The FCC collaboration has identified the technological advancements required for reaching the planned energy and intensity and performs technology feasibility assessments for critical elements of future circular colliders (i.e. high-field magnets, superconductors, Radio-frequency cavities cryogenic and vacuum system, power systems, beam screen system, a.o). The project needs to advance these technologies to meet the requirements of a post-LHC machine but also to ensure the large-scale applicability of these technologies that could lead to their further industrialization. The study also provides an analysis of the infrastructure and operation cost that could ensure the efficient and reliable operation of a future large-scale research infrastructure. Strategic R&D has been identified in the CDR over the coming years will concentrate on minimising construction costs and energy consumption, whilst maximising the socio-economic impact with a focus on benefits for industry and training.

Scientists and engineers are also working on the detector concepts needed to address the physics questions in each of the scenarios (hh, ee, he). The work programme includes experiment and detector concept studies to allow new physics to be explored. Detector technologies will be based on experiment concepts, the projected collider performances and the physics cases. New technologies have to be developed in diverse fields such as cryogenics, superconductivity, material science, and computer science, including new data processing and data management concepts.

==Colliders==

The FCC study developed and evaluated three accelerator concepts for its conceptual design report.

===FCC-ee (electron / positron)===

A lepton collider with centre-of-mass collision energies between 90 and 350 GeV is considered a potential intermediate step towards the realisation of the hadron facility. Clean experimental conditions have given e^{+}e^{−} storage rings a strong record both for measuring known particles with the highest precision and for exploring the unknown.

More specifically, high luminosity and improved handling of lepton beams would create the opportunity to measure the properties of the Z, W, Higgs, and top particles, as well as the strong interaction, with increased accuracy.

It can search for new particles coupling to the Higgs and electroweak bosons up to scales of  Λ = 7  and 100 TeV. Moreover, measurements of invisible or exotic decays of the Higgs and Z bosons would offer discovery potential for dark matter or heavy neutrinos with masses below 70 GeV. In effect, the FCC-ee could enable profound investigations of electroweak symmetry breaking and open a broad indirect search for new physics over several orders of magnitude in energy or couplings.

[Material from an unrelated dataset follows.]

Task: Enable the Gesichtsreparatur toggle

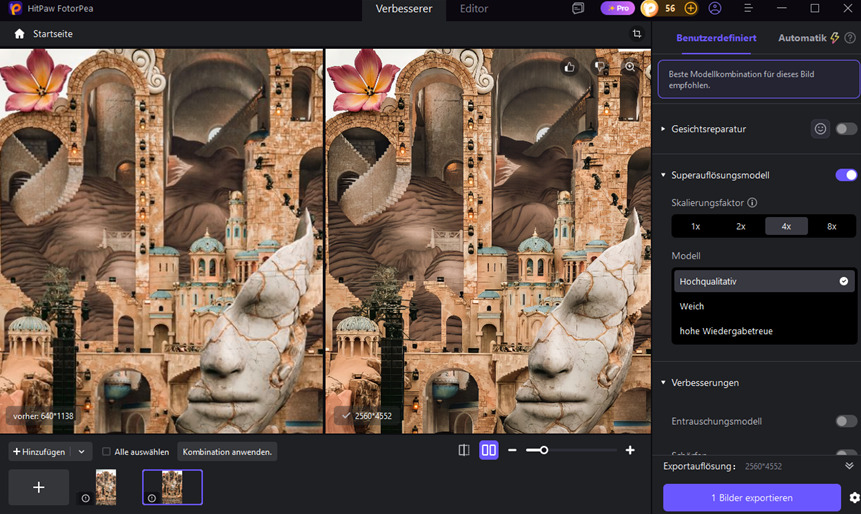Action: click(846, 129)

Realisation of an intensity-frontier lepton collider, FCC-ee, as a first step requires a preparatory phase of nearly 8 years, followed by the construction phase (all civil and technical infrastructure, machines and detectors including commissioning) lasting 10 years. A duration of 15 years is projected for the subsequent operation of the FCC-ee facility, to complete the currently envisaged physics programme. This makes a total of nearly
35 years for construction and operation of FCC-ee

===FCC-hh (proton / proton and ion / ion)===

A future energy-frontier hadron collider will be able to discover force carriers of new interactions up to masses of around 30 TeV, if any exist. The higher collision energy extends the search range for dark matter particles well beyond the TeV region, while supersymmetric partners of quarks and gluons can be searched for at masses up to 15–20 TeV and the search for a possible substructure inside quarks can be extended down to distance scales of ×10^−21 m . Due to the higher energy and collision rate billions of Higgs bosons and trillions of top quarks will be produced, creating new opportunities for the study of rare decays and flavour physics.

A hadron collider will also extend the study of Higgs and gauge boson interactions to energies well above the TeV scale, providing a way to analyse in detail the mechanism underlying the breaking of the electroweak symmetry.

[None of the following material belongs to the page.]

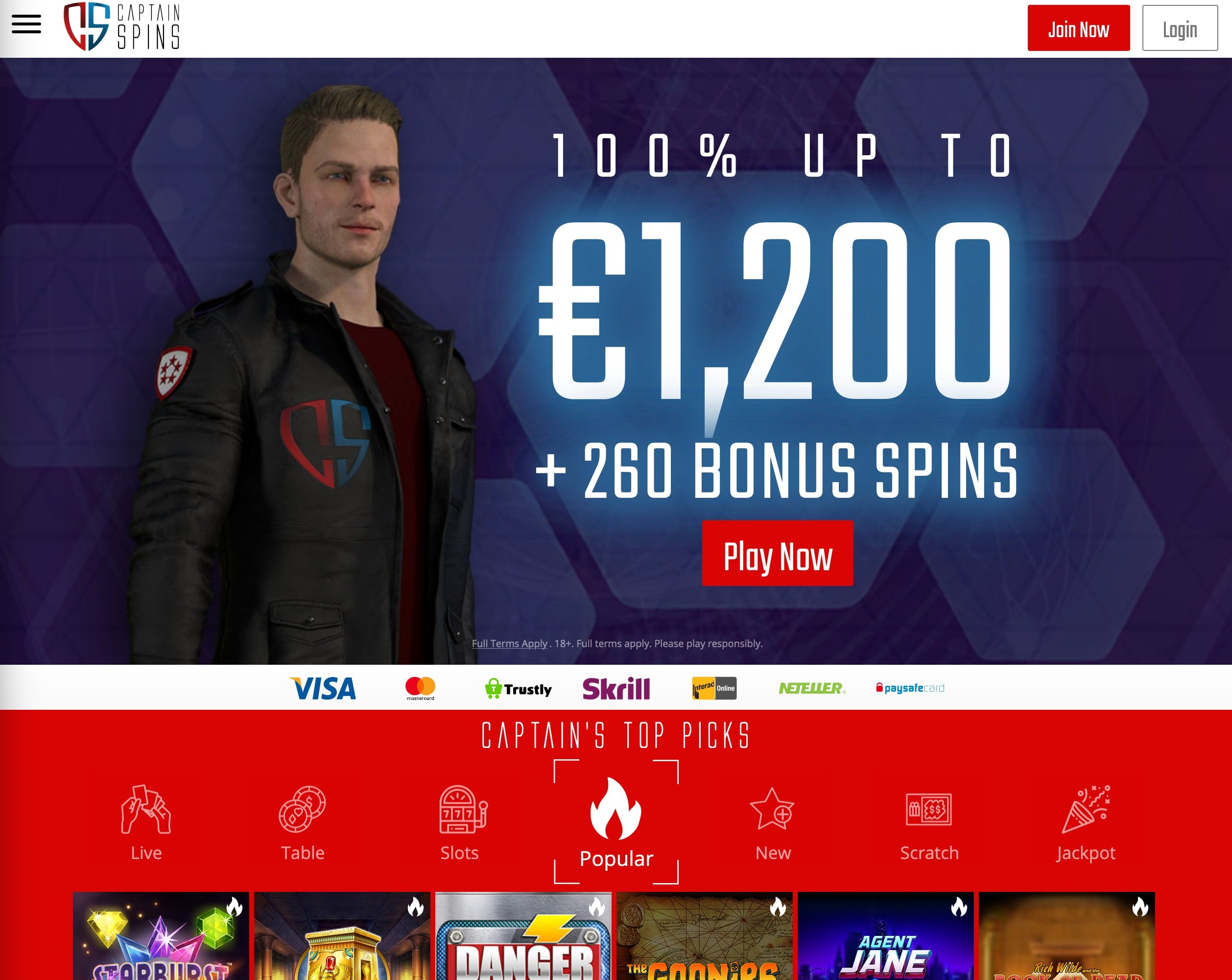Click the Trustly payment logo
Screen dimensions: 1232x980
pyautogui.click(x=518, y=689)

In heavy-ion collisions, the FCC-hh collider allows the exploration of the collective structure of matter at more extreme density and temperature conditions than before.

Finally, FCC-eh adds to the versatility of the research programme offered by this new facility. With the huge energy provided by the 50 TeV proton beam and the potential availability of an electron beam with energy of the order of 60 GeV, new horizons open up for the physics of deep inelastic scattering. The FCC-he collider would be both a high-precision Higgs factory and a powerful microscope that could discover new particles, study quark / gluon interactions, and examine possible further substructure of matter in the world.

In the FCC integrated scenario, the preparatory phase for an energy-frontier hadron collider, FCC-hh, will start in the first half of the FCC-ee operation phase. After the stop of FCC-ee operation, machine removal, limited civil engineering activities and an adaptation of the general technical infrastructure will take place, followed by FCC-hh machine and detector installation and commissioning, taking in total about 10 years. A duration of 25 years is projected for the subsequent operation of the FCC-hh facility, resulting in a total of 35 years for construction and operation of FCC-hh.

The staged implementation provides a time window of 20–30 years for R & D on key technologies for FCC-hh. This could allow alternative technologies to be considered e.g. high-temperature superconducting magnets, and should lead to improved parameters and reduced implementation risks, compared to immediate construction after HL-LHC.

===High-Energy LHC ===

A high-energy hadron collider housed in the same tunnel but using new FCC-hh class 16T dipole magnets could extend the current energy frontier by almost a factor of 2× (27 TeV collision energy) and is expected to deliver an integrated luminosity of at least a factor of 3× larger than the HL-LHC. This machine could offer a first measurement of the Higgs self-coupling and directly produce particles at significant rates at scales up to 12 TeV – almost doubling the HL-LHC discovery reach for new physics. The project reuses the existing LHC underground infrastructure and large parts of the injector chain at CERN.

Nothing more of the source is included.